My generation’s poet laureate would say this of Mississippi’s Rep. Alan Nunnelee: “He never turned around to see the frowns on the jugglers and the clowns.”
So now with no secrets to conceal, Nunnelee wears the frowns of those very same jugglers and clowns.
And well he should. If you recall the aftermath of Superstorm Sandy in late 2012, Nunnelee stood on a soap box to herald a new America, one that would forsake a state or region whose people were enduring pain, misery and loss.
Suddenly, he and 179 other members of Congress – all Republicans with the exception of one Democrat — decided we’re a country that can – and should — turn its back on fellow citizens beset by disaster.
Most Americans thought it an odd viewpoint, but shrugged it off as just another reflection of a growing disunity in the country and an emerging disregard for the nation’s long-held values of brotherhood and community. Nonetheless, it was especially curious that a lawmaker who represents tornado prone Northeast Mississippi would jump on that kind of bandwagon. How could he not see that on another day and at another time his hypocrisy would confront him?
Now Nunnelee’s Tupelo-area district is dealing with the destruction from Monday’s string of deadly tornadoes. He wants federal help and won’t entertain such conditions as budget “offsets” and the like.
The Northeast Mississippi Daily Journal reports that Nunnelee surveyed the storm damage Wednesday and promised he would seek the “maximum” available federal aid for his region and other hard-hit parts of the state. He certainly should. But it is only fair to remind him of his willingness to cast New Jersey and New York adrift in the despair of Sandy two years ago.

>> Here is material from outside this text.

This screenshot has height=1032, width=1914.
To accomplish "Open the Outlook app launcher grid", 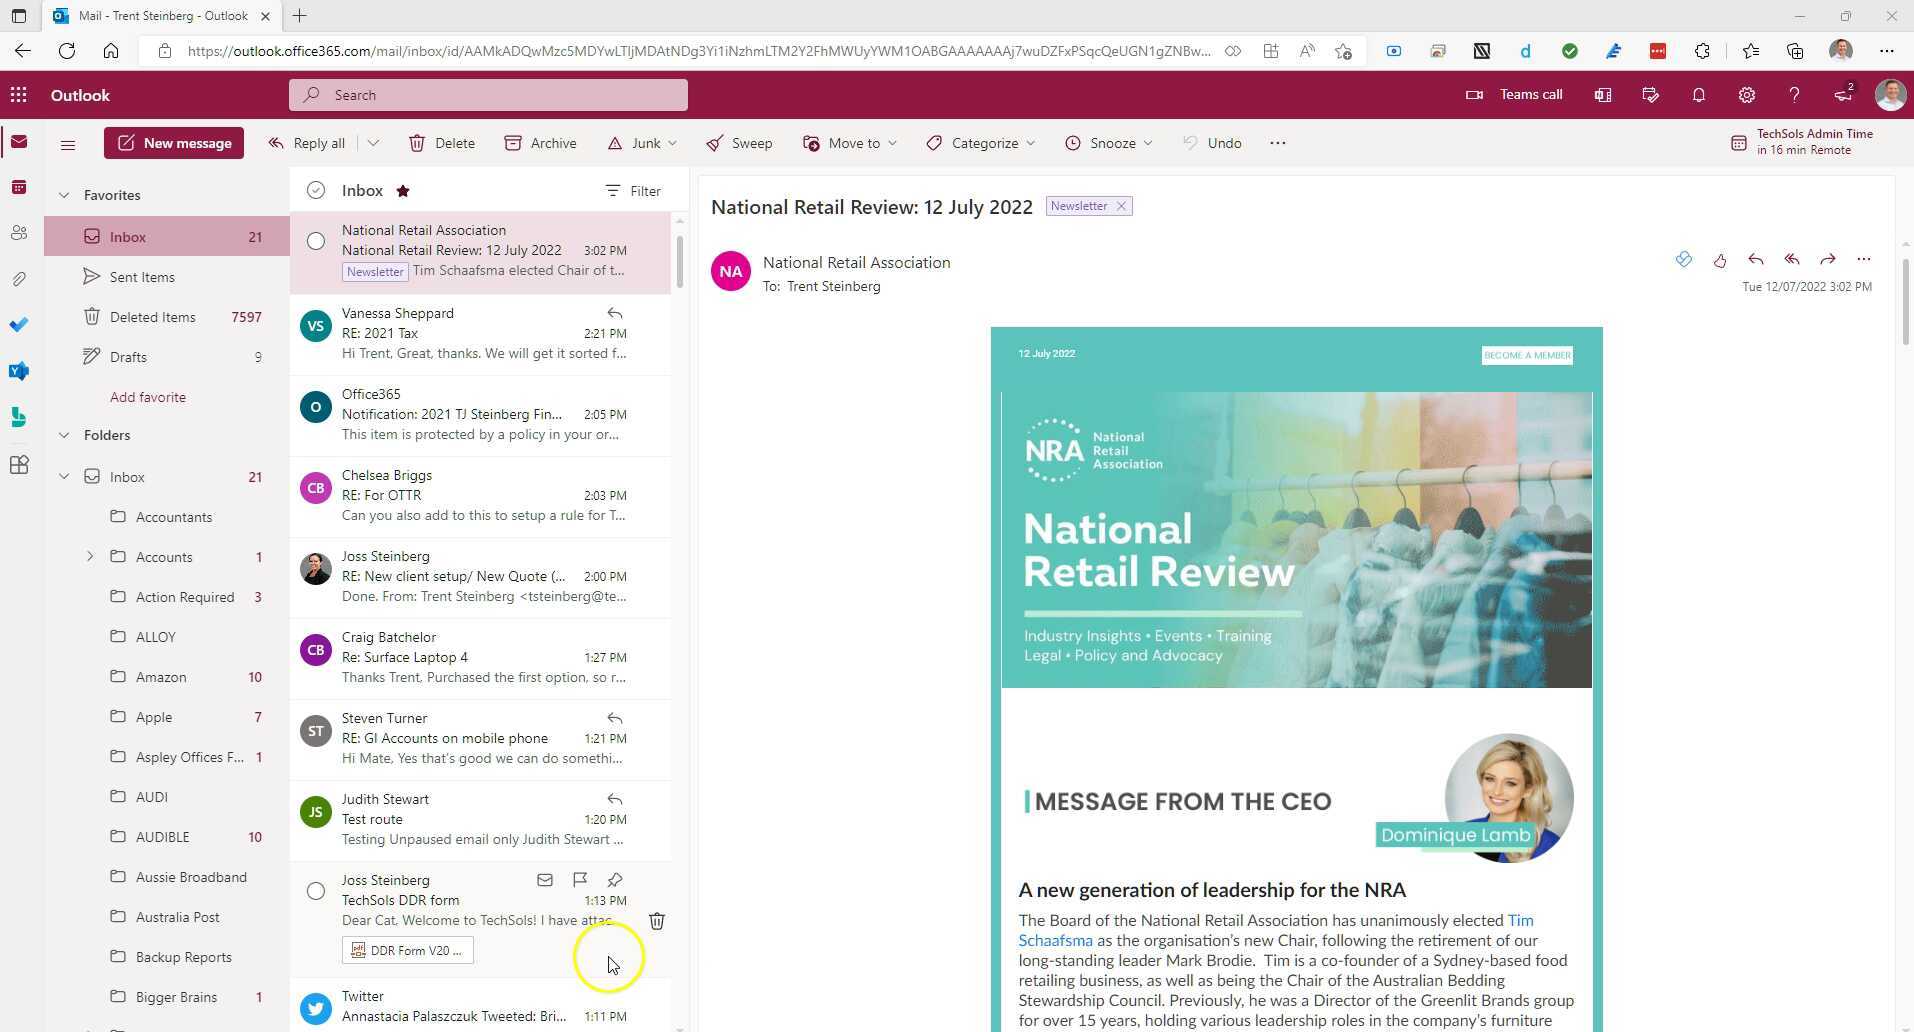I will (18, 95).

“Disaster aid, like all federal spending, is not free,” Nunnelee said in the Daily Journal report on Sandy aid.
The House approved the aid package 241-180. Nunnelee was the only Mississippi representative to vote against it.
Republican Rep. Steven Palazzo, who represents the Mississippi Gulf Coast, supported the aid package after earlier opposing it. He changed his vote after many reminders that New Jersey and New York taxpayers contributed significantly to the billions of dollars in federal aid that followed Katrina, not to mention many of them showing up as volunteers in the rebuilding.
Palazzo could be persuaded that we are our brother’s keeper no matter our region or state. Maybe the destruction of April 28 and the willingness with which the nation extends a helping hand to his district and state will bring Alan Nunnelee to the same conclusion.